Publisher: Image Comics
Writer: Skottie Young
Artwork: Jorge Corona
Colours: Jean-Francois Beaulieu
Lettering: Nate Piekos
Release Date: 4th August 2021


Ahead of its release early next month, we’ve been able to take an early look at the brilliantly-titled ‘The Me You Love in the Dark’ from Skottie Young and Jorge Corona, the creative partnership behind the Eisner-nominated Middlewest.  The first issue of this five-part series introduces us to Ro Meadows, an artist struggling with creative block who moves to a supposedly haunted house in a small town to try and recapture her inspiration.

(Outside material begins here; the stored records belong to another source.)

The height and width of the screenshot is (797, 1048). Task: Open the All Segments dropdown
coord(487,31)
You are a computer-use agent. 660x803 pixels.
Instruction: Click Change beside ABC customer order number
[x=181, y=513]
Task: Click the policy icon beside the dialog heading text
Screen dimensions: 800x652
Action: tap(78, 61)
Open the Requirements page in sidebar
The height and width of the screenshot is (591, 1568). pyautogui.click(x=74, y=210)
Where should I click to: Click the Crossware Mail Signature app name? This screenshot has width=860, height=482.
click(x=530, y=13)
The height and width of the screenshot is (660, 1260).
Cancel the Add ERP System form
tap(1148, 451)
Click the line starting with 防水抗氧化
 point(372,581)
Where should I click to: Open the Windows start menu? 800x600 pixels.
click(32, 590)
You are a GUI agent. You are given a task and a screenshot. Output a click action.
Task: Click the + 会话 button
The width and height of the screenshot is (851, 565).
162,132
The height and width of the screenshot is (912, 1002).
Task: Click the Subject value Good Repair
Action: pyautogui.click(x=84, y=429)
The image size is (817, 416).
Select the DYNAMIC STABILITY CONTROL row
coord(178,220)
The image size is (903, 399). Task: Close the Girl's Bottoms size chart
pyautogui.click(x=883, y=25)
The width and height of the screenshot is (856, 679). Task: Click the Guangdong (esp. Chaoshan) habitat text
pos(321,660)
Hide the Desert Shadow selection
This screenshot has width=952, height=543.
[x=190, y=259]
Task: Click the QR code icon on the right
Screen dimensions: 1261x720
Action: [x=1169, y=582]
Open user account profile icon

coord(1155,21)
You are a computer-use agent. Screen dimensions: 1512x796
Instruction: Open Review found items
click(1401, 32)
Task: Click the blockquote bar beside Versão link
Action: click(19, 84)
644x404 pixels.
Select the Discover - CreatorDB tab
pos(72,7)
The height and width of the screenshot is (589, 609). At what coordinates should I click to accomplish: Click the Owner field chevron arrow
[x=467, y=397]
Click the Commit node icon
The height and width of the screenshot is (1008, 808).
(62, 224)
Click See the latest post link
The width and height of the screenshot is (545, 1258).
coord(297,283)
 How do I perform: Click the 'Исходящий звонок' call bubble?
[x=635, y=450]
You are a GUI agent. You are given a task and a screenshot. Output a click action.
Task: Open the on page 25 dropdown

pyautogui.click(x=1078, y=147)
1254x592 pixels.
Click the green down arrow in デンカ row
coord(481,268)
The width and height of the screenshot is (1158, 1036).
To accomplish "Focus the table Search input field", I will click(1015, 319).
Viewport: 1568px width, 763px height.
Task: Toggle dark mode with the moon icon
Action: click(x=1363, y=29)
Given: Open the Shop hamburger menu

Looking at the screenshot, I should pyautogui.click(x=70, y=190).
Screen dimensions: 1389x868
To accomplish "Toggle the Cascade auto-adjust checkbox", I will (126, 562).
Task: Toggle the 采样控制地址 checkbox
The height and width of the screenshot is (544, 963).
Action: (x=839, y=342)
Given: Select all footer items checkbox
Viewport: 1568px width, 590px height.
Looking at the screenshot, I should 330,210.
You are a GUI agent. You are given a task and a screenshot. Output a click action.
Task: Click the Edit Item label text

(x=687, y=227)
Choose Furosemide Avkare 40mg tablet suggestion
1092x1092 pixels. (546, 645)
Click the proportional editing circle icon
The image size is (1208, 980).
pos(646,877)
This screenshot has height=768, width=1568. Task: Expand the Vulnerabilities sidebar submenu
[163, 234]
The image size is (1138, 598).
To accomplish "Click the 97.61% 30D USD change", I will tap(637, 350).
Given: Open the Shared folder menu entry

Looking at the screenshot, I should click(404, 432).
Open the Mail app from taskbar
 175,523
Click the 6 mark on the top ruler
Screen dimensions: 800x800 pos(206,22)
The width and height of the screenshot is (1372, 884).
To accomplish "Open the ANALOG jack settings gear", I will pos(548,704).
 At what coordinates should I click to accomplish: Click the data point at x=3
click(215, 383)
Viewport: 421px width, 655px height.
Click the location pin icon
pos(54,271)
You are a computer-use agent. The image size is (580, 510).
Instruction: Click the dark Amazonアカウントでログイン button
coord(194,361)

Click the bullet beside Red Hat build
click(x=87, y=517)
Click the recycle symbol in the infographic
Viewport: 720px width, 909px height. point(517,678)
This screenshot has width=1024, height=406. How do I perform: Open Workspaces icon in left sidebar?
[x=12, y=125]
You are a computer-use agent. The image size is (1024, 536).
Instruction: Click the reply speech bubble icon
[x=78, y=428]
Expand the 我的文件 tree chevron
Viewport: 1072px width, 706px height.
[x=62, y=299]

Young shows an impressively light touch with the narrative here, letting us experience Ro’s growing frustration at her inability to put brush to canvas right alongside her throughout the course of this first issue.  It’s pretty far removed from all-out horror, falling more in the Neil Gaiman “dark fantasy” vein, but there are still some unsettling moments along the way when it’s not entirely clear which tonal path the story is going to continue down.  It’s still a thoroughly engaging read though, with Ro’s isolation and her cynical, one-sided conversation ghost she believes to be imaginary creating more than a tingle of tension as we wait for the inevitable to occur.

I’ve been a fan of Corona’s art for a good few years new, first discovering his work on Feathers at BOOM! Studios back in early 2015. It’s fascinating to see how his style has grown and evolved over time, and his looser, faintly stylised approach here fits the tone of the story perfectly.  The issue is packed with neat visual flourishes, from menacing shadows and double-take worthy background details to the haunting way the music drifts out of the record player, and colourist Jean-Francois Beaulieu deserves a lot of credit for establishing the gradually increasing tension of Ro’s isolated life.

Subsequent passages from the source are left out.